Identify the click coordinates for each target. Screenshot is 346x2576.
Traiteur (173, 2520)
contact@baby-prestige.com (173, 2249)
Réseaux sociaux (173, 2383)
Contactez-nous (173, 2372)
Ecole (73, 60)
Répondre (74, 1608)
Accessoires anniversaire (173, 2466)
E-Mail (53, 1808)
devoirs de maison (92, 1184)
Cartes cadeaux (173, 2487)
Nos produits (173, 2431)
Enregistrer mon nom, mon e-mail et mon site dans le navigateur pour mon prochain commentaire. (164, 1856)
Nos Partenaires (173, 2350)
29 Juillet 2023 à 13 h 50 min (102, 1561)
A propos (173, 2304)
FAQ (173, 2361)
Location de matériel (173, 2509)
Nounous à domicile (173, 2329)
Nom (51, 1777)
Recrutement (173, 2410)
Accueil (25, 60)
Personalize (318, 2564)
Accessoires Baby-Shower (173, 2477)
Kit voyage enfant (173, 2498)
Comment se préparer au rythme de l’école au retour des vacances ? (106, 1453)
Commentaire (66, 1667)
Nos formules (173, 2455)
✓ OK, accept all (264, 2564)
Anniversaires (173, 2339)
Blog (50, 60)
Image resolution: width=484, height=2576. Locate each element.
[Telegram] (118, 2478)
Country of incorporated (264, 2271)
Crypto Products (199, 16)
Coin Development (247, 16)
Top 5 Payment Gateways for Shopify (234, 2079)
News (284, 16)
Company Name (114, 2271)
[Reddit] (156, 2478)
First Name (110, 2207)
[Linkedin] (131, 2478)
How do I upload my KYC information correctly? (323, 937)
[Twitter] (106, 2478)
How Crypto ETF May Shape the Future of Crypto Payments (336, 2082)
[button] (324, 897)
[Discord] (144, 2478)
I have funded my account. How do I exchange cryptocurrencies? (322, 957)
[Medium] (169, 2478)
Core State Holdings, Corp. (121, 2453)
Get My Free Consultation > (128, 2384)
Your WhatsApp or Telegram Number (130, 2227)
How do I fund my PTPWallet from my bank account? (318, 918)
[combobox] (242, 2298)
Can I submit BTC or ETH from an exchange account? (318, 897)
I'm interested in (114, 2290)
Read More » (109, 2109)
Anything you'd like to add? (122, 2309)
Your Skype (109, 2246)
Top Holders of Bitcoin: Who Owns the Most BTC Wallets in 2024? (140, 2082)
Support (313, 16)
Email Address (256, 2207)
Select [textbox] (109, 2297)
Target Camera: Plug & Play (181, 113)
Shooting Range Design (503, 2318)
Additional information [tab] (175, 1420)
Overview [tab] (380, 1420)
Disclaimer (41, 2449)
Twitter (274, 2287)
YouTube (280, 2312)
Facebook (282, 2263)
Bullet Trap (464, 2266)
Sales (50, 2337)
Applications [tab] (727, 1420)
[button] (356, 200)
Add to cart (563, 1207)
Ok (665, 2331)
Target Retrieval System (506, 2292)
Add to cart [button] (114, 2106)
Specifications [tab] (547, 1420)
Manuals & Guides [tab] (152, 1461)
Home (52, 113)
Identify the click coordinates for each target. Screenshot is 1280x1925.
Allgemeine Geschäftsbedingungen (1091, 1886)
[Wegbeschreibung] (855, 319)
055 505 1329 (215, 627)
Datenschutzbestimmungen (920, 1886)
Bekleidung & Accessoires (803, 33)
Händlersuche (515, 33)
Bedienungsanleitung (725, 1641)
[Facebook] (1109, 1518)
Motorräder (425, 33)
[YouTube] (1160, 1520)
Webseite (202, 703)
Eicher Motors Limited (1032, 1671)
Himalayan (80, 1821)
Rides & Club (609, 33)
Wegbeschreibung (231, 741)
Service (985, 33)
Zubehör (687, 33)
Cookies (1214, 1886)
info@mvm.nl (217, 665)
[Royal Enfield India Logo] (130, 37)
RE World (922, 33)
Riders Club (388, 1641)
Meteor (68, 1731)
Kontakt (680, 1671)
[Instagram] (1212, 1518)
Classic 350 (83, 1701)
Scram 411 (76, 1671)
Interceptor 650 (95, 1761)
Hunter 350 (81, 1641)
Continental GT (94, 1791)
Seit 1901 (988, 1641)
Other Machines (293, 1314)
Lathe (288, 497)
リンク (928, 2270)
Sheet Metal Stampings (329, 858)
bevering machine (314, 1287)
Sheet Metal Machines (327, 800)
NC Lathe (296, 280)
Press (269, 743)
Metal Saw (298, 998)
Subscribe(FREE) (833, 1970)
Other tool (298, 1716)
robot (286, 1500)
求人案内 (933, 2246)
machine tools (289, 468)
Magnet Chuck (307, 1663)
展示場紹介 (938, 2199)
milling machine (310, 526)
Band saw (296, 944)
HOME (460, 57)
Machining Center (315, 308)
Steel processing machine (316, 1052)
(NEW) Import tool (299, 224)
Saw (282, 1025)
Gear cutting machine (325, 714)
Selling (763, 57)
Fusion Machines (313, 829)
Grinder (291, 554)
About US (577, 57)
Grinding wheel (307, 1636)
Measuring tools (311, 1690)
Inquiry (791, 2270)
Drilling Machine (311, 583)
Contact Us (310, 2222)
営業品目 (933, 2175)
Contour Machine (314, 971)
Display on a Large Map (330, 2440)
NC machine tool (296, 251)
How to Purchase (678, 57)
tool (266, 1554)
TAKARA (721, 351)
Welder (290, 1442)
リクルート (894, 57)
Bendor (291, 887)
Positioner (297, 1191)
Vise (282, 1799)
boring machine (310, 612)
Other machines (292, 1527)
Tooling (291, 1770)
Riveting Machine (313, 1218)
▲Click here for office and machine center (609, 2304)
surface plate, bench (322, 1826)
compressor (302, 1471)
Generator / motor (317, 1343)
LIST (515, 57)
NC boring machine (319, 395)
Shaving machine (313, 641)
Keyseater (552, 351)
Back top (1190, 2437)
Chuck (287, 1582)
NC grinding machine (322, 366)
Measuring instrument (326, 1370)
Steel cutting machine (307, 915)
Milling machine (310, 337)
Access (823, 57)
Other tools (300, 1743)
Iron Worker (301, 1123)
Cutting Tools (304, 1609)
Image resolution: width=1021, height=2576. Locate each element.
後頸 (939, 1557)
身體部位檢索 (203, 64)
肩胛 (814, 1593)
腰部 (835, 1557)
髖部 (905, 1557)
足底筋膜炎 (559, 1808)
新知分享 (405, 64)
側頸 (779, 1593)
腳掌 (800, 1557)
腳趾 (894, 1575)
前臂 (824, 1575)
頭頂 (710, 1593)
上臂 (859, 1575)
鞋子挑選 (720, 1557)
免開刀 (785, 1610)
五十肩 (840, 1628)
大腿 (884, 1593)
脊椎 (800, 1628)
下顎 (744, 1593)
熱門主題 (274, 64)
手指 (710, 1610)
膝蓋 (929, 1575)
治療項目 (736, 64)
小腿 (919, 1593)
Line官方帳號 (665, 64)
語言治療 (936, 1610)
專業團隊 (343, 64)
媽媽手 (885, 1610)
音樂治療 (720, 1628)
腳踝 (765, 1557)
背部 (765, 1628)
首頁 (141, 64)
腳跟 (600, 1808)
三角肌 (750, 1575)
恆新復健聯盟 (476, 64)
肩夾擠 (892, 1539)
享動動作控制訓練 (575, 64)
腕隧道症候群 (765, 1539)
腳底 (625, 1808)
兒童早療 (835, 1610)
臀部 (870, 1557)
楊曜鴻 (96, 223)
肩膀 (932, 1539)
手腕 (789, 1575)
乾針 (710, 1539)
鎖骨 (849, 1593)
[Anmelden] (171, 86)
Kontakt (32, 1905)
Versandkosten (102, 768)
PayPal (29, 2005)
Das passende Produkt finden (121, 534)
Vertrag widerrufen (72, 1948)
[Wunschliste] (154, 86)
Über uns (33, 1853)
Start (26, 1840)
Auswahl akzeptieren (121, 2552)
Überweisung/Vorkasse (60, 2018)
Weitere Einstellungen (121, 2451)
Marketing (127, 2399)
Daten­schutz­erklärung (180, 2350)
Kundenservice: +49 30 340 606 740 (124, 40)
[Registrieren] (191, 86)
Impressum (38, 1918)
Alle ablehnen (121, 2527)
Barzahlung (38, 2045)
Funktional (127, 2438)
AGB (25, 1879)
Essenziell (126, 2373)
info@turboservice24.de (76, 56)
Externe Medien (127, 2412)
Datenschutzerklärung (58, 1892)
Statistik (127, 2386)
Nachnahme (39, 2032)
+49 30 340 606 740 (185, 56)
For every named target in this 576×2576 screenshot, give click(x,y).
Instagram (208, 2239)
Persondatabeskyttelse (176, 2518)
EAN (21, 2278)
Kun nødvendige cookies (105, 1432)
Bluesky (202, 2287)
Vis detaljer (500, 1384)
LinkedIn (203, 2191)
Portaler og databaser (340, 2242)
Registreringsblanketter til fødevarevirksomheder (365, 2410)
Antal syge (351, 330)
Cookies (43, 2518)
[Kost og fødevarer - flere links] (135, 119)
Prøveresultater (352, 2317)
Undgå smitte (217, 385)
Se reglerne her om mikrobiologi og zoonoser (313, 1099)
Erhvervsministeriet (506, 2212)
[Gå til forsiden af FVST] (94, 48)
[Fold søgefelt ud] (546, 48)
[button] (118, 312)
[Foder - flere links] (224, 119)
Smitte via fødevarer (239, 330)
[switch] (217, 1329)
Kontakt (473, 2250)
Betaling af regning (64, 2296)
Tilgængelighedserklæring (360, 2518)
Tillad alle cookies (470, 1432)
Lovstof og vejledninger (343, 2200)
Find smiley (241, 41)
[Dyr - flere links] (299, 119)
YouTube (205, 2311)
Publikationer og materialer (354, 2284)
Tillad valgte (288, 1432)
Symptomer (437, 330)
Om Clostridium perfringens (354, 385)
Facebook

= = = = =

Work order —
Retype exactly, and only, the lines above from the one where "手指 (710, 1610)" occurs up to and including the one where "Essenziell (126, 2373)" occurs.

Exercise output —
手指 (710, 1610)
膝蓋 (929, 1575)
治療項目 (736, 64)
小腿 (919, 1593)
Line官方帳號 (665, 64)
語言治療 (936, 1610)
專業團隊 (343, 64)
媽媽手 (885, 1610)
音樂治療 (720, 1628)
腳踝 (765, 1557)
背部 (765, 1628)
首頁 (141, 64)
腳跟 (600, 1808)
三角肌 (750, 1575)
恆新復健聯盟 (476, 64)
肩夾擠 (892, 1539)
享動動作控制訓練 (575, 64)
腕隧道症候群 (765, 1539)
腳底 (625, 1808)
兒童早療 (835, 1610)
臀部 (870, 1557)
楊曜鴻 (96, 223)
肩膀 (932, 1539)
手腕 (789, 1575)
乾針 (710, 1539)
鎖骨 (849, 1593)
[Anmelden] (171, 86)
Kontakt (32, 1905)
Versandkosten (102, 768)
PayPal (29, 2005)
Das passende Produkt finden (121, 534)
Vertrag widerrufen (72, 1948)
[Wunschliste] (154, 86)
Über uns (33, 1853)
Start (26, 1840)
Auswahl akzeptieren (121, 2552)
Überweisung/Vorkasse (60, 2018)
Weitere Einstellungen (121, 2451)
Marketing (127, 2399)
Daten­schutz­erklärung (180, 2350)
Kundenservice: +49 30 340 606 740 (124, 40)
[Registrieren] (191, 86)
Impressum (38, 1918)
Alle ablehnen (121, 2527)
Barzahlung (38, 2045)
Funktional (127, 2438)
AGB (25, 1879)
Essenziell (126, 2373)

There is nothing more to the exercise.